In 2017, corporate-sponsored funds made up $4.45 trillion in market value; union-sponsored funds accounted for $409 billion; and public-sponsored funds, which benefit teachers and police officers, added up to $4.25 trillion.
When companies perform stock buybacks, these investors are the ones who benefit. A tax on buybacks could dissuade companies from conducting this action and negatively impact retirement savings.
American companies will face significant compliance costs — a boon to expensive white-shoe law firms — the burden of which will be passed on to working households.
$225 Billion Corporate Income Tax Hike Which Will Be Passed on to Households
Democrats imposed a 15 percent corporate alternative minimum tax on the financial statement income of American businesses reporting $1 billion in profits for the past three years. These American companies employ millions of Americans.
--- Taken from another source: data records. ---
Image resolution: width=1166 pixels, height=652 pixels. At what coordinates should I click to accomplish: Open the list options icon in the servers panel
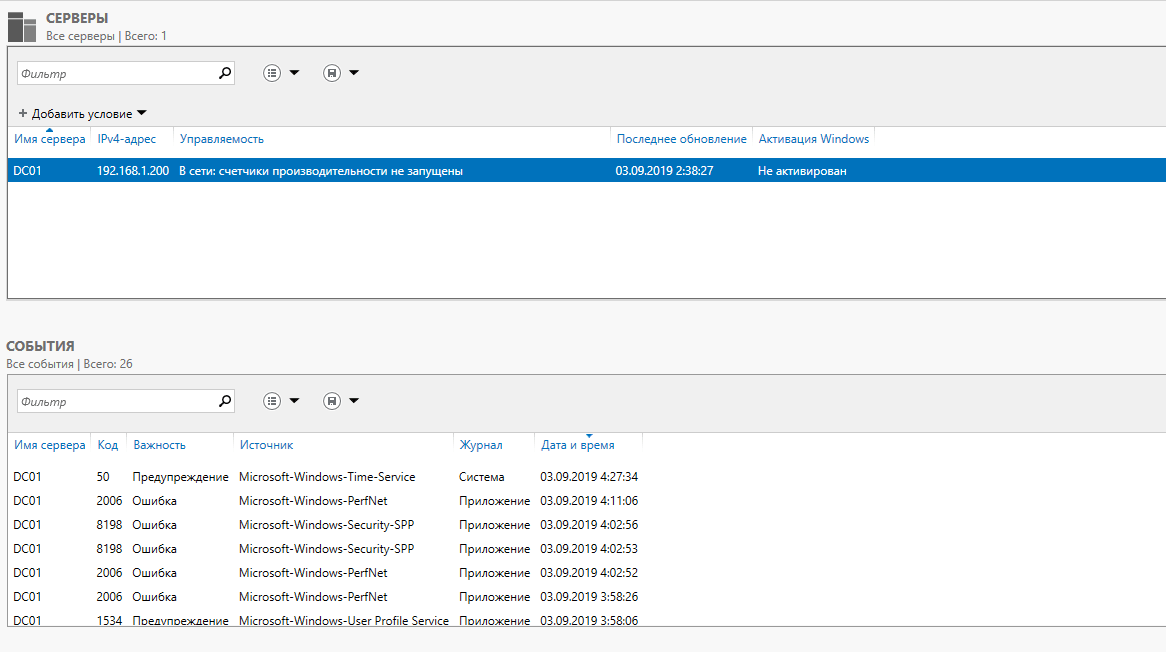[x=272, y=73]
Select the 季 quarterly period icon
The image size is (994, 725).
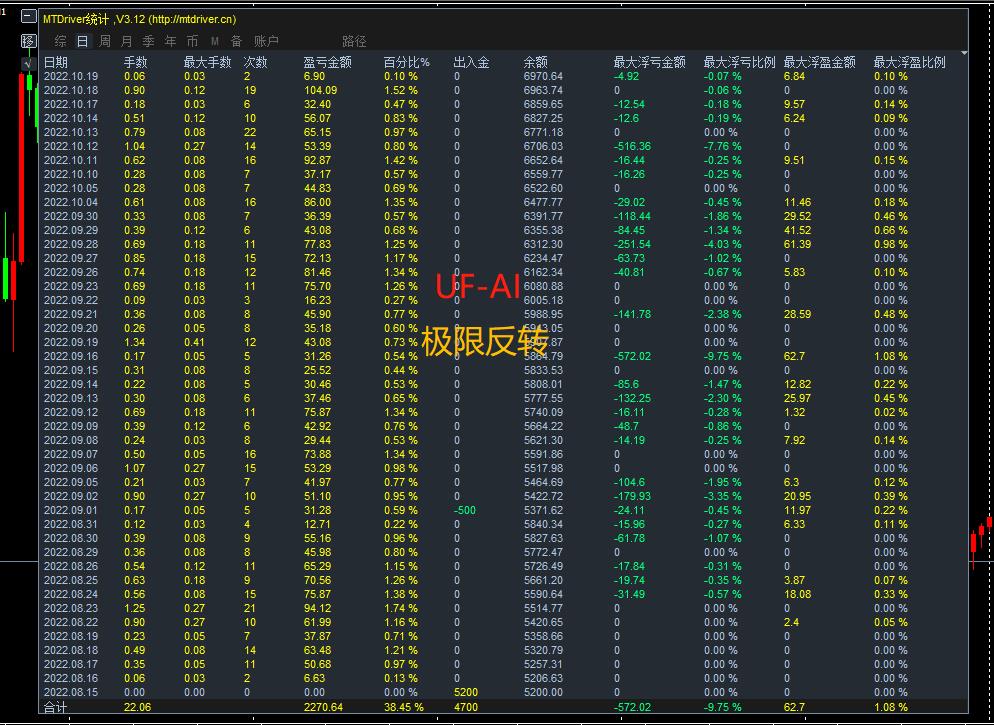tap(146, 41)
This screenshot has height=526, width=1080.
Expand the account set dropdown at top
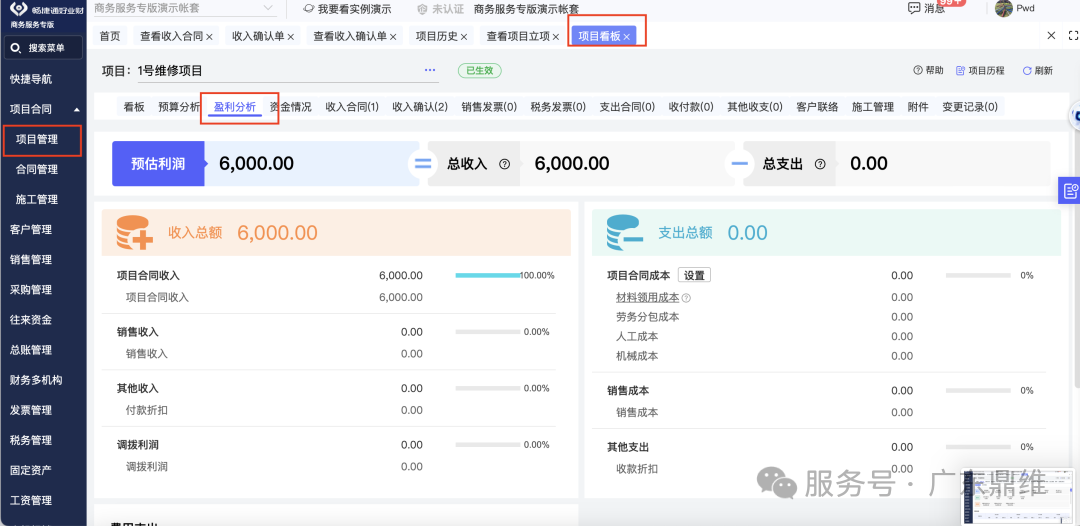click(268, 8)
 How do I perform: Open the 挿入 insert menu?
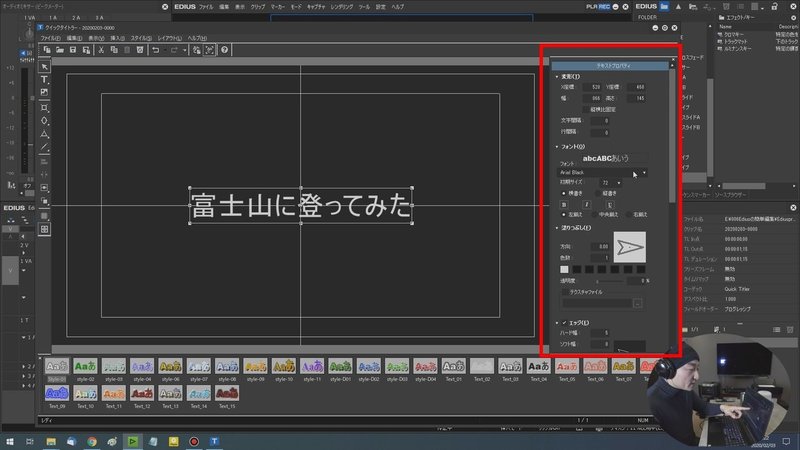[x=117, y=38]
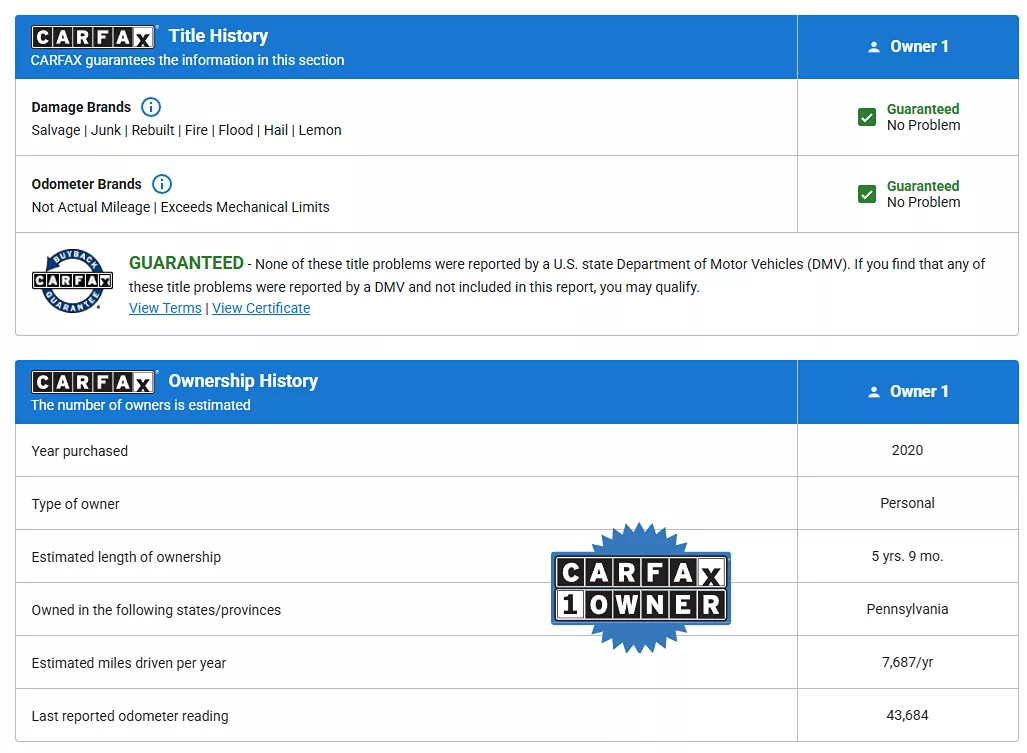Viewport: 1027px width, 753px height.
Task: Select the Title History section heading
Action: pos(218,36)
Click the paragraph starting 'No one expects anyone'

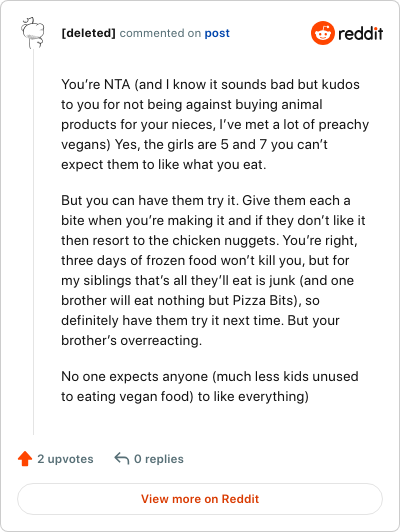tap(210, 386)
The cost of this tax increase will be borne by working families in the form of higher prices, fewer jobs, and lower wages.
A Tax Foundation report from last December found a 15 percent book tax would reduce GDP by 0.1 percent and kill 27,000 jobs.
Preliminary cost estimates from the Congressional Budget Office found the provision would increase taxes by more than $225 billion.
According to JCT’s analysis, 49.7 percent of the tax would be borne by the manufacturing industry at a time when manufacturers are already struggling with supply-chain disruptions.
Tax Foundation also warned that current supply chain issues could be worsened by the book tax’s disproportionate burden on key industries. The report concluded that “the coal industry faces the heaviest burden of the book minimum tax, facing a net tax hike of 7.2 percent of its pretax book income, followed by automobile and truck manufacturing, which faces a 5.1 percent tax hike.”